Na verdade, o queijo estava imensamente longe porque entre ele e os
ratos estava um gato… O gato era malvado, tinha dentes afiados e não dormia
nunca. Por vezes fingia dormir. Mas bastava que um ratinho mais corajoso se
aventurasse para fora do buraco para que o gato desse um pulo e, era uma vez um
ratinho… Os ratos odiavam o gato.
Quanto mais o odiavam mais irmãos se sentiam. O ódio a um inimigo comum
os tornava cúmplices de um mesmo desejo: queriam que o gato morresse ou
sonhavam com um cachorro…
Como nada pudessem fazer, reuniram-se para conversar. Faziam discursos,
denunciavam o comportamento do gato (não se sabe bem para quem), e chegaram
mesmo a escrever livros com a crítica filosófica dos gatos. Diziam que um dia
chegaria em que os gatos seriam abolidos e todos seriam iguais.
“Quando se estabelecer a ditadura dos ratos”, diziam os camundongos,
“então todos serão felizes”…
– O queijo é grande o bastante para todos, dizia um.
– Socializaremos o queijo, dizia outro.
Todos batiam palmas e cantavam as mesmas canções.
Era comovente ver tanta fraternidade. Como seria bonito quando o gato
morresse! Sonhavam. Nos seus sonhos comiam o queijo. E quanto mais o comiam,
mais ele crescia. Porque esta é uma das propriedades dos queijos sonhados: não
diminuem: crescem sempre. E marchavam juntos, rabos entrelaçados, gritando: “o
queijo, já!”…
Sem que ninguém pudesse explicar como, o fato é que, ao acordarem, numa
bela manhã, o gato tinha sumido. O queijo continuava lá, mais belo do que
nunca. Bastaria dar uns poucos passos para fora do buraco. Olharam
cuidadosamente ao redor. Aquilo poderia ser um truque do gato. Mas não era.
O gato havia desaparecido mesmo. Chegara o dia glorioso, e dos ratos
surgiu um brado retumbante de alegria. Todos se lançaram ao queijo, irmanados
numa fome comum. E foi então que a transformação aconteceu.
Bastou a primeira mordida. Compreenderam, repentinamente, que os queijos
de verdade são diferentes dos queijos sonhados.
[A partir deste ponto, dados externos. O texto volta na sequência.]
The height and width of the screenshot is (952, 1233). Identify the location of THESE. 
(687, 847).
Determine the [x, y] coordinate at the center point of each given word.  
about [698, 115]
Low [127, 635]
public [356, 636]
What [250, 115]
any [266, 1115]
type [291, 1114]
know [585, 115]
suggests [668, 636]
Quando comidos, em vez de
crescer, diminuem.
Assim, quanto maior o número dos ratos a comer o queijo, menor o naco
para cada um. Os ratos começaram a olhar uns para os outros como se fossem
inimigos. Olharam, cada um para a boca dos outros, para ver quanto queijo
haviam comido. E os olhares se enfureceram.
Arreganharam os dentes. Esqueceram-se do gato. Eram seus próprios
inimigos. A briga começou. Os mais fortes expulsaram os mais fracos a dentadas.
E, ato contínuo, começaram a brigar entre si.
Alguns ameaçaram a chamar o gato, alegando que só assim se
restabeleceria a ordem. O projeto de socialização do queijo foi aprovado nos
seguintes termos:
“Qualquer pedaço de queijo poderá ser tomado dos seus proprietários para
ser dado aos ratos magros, desde que este pedaço tenha sido abandonado pelo
dono”.
Mas como rato algum jamais abandonou um queijo, os ratos magros foram
condenados a ficar esperando. Os ratinhos magros, de dentro do buraco escuro,
não podiam compreender o que havia acontecido.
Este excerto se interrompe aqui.